A perfect late-summer Cincinnati evening—aquamarine sky, cotton-puff clouds—and a low-stakes preseason game: This is as languorous as professional football gets. Beach balls bounce around the stadium, and a few high-decibel seconds of Nicki Minaj’s “Pound the Alarm” fail to stir the easy, contented crowd.

But when a certain quarterback takes the field—Tim Tebow, a newly minted New York Jet, the most debated, celebrated, denigrated, and all-around marveled-over quarterback in the NFL—the mood shifts. Scattered booing quickly fades to an electric quiet. Thousands of camera phones flash.

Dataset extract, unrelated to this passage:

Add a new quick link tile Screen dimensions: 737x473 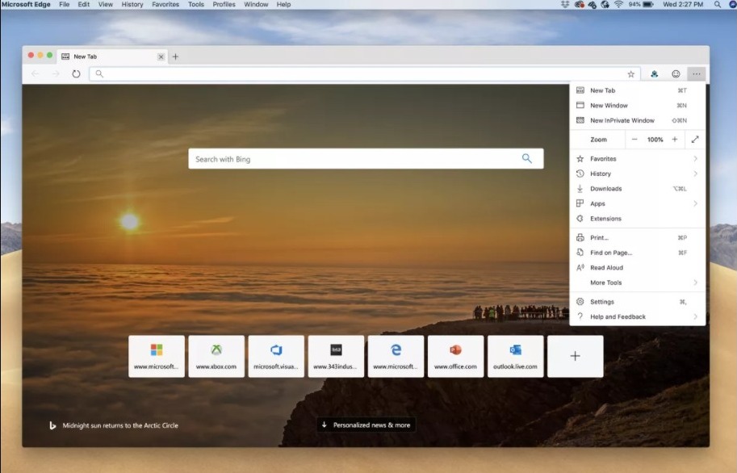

Tebow’s first play is a twelve-yard pass. A surprised cheer goes up. Two snaps later? A spinning, charging fourteen-yard quarterback scramble. “It’s a miracle!” one spectator says, only half-joking. These are Bengals fans, but already you can hear the chant begin—as if they can’t help themselves: “Tebow, Tebow, Tebow!”



Tim is used to that reaction. This 25-year-old devout Christian heartthrob has palpable charisma, a radiant magnetism that one of his fellow evangelicals might call a halo. The gossip pages—which have tirelessly documented his appearances on the red carpet—would call it heat. And yet critics point out that his arm is slow, his accuracy is poor. He simply doesn’t play like an elite NFL quarterback. “I have fun,” he says, brushing them off. “I enjoy life and getting after it. I still have a lot of joy doing this.”

Still. Because he’s been getting after it since being raised by missionary parents on a farm in Jacksonville, Florida, since joining a Pee Wee football team and “lifting” with surgical tubing attached to doors until his father relented and put a weight set in the barn. Tim was a fiercely, cheerfully competitive kid—whether playing board games with his two older sisters or every sport under the sun with his big brothers. “They loved to play in the rain and the mud,” recalls his mother, Pam, who home-schooled all five children. “They even made their own golf course in the pasture."

But Tim didn’t look like a natural quarterback; he was so big and bulky that his earliest coaches wanted him at fullback or linebacker. And yet there was only one position he dreamed about, so he and his dad sought out a team that would let him play it. Nease High School had one of the weakest football programs in the region; with Tebow at QB they won state. Next it was the University of Florida, where he took home the Heisman Trophy as a sophomore (a first) and led the Gators to two national-championship titles. And then the Denver Broncos drafted him as a backup. So much success, and yet commentators harped on his size and his bruising, physical style of play. “ ‘You’ll never make it in the NFL,’ ” he remembers them saying. “I just love that! I try to thrive off of that—off of challenges and obstacles, overcoming them.”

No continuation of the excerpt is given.